I giudici sono in ritardo, e gli 'ndranghetisti vengono scarcerati

Degli appartenenti al crimine organizzato in Calabria (già condannati in due gradi di giudizio) sono stati scarcerati perché i giudici non hanno depositato in tempo le motivazioni della sentenza

I giudici sono in ritardo, e gli 'ndranghetisti vengono scarcerati

Uomini della 'ndrangheta scarcerati perché i giudici sono in ritardo e non hanno scritto la sentenza in tempo.

La storia sembra incredibile ma è vera e arriva dalla Calabria, dove, come racconta Giuseppe Salvaggiulo su La Stampa, alcuni appartenenti alla criminalità organizzata, già condannati nei primi due gradi di giudizio, hanno potuto farla franca perché in undici mesi il magistrato competente non ha ancora depositato le motivazioni della sentenza.

Tutto ha inizio nel 2010, quando il processo "Cosa mia" sulle attività malavitose di alcune famiglie della piana di Gioia Tauro aveva trascinato sul banco degli imputati figure di primo piano nel crimine organizzato, cui erano contestati complessivamente 52 omicidi e altri 34 tentati omicidi fra gli anni Ottanta e Novanta, oltre alla gestione di un elaborato sistema tangentizio.

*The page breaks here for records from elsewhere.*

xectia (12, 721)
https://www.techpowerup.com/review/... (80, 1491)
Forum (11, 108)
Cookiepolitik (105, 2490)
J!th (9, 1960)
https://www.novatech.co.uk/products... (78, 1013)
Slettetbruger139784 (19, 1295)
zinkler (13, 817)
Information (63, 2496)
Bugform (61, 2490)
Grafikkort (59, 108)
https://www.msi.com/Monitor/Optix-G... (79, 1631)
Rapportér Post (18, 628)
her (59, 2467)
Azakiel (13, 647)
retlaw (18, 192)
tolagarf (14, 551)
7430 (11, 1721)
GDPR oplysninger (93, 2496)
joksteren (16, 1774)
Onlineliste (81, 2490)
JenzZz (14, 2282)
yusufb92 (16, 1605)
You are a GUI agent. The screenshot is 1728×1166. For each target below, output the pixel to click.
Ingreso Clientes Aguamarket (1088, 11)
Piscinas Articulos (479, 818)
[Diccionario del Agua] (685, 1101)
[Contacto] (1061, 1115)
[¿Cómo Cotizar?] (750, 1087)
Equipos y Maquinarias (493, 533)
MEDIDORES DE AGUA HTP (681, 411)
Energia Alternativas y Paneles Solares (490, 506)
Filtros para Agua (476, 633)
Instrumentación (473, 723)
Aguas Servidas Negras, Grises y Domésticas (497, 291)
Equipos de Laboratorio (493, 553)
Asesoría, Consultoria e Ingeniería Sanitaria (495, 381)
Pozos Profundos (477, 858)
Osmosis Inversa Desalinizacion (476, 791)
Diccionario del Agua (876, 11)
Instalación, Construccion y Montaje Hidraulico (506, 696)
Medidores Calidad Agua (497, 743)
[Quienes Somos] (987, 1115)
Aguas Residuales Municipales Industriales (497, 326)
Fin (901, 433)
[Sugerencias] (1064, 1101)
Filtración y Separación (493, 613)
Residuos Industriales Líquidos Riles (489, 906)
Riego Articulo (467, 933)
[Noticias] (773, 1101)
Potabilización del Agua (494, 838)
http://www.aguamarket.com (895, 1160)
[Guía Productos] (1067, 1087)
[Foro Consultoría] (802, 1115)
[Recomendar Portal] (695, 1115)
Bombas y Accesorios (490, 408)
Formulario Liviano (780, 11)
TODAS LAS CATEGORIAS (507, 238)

Con tempi insolitamente rapidi, nel 2013 la corte d'assise aveva emesso 42 condanne per oltre trecento anni di carcere e oltre 3200 pagine di sentenza, mentre i giudici d'appello a luglio dell'anno scorso ne avevano confermato l'impianto.

Peccato che da allora siano trascorsi undici mesi, senza che il giudice abbia mai depositato le motivazioni della sentenza. Impedendo così il passaggio in Cassazione prima della scadenza dei termini della carcerazione preventiva, che invece sono ormai sopraggiunti, permettendo agli uomini e alle donne della 'ndrangheta di lasciare la prigione.

Gli altri casi analoghi

E quello di "Cosa Mia" non è l'unico caso. A Catanzaro si celebra in questi giorni il processo Revenge, che sarebbe dovuto iniziare nel 2011 ma è slittato di ben sei anni perché non si riusciva a comporre il collegio giudicante.

E il procedimento contro i caporali di Rosarno, iniziato invece oltre sei anni fa, non è ancora arrivato alla sentenza di primo grado.

Altrettanti esempi di una giustizia che fatica a camminare in un territorio in cui invece dovrebbe correre.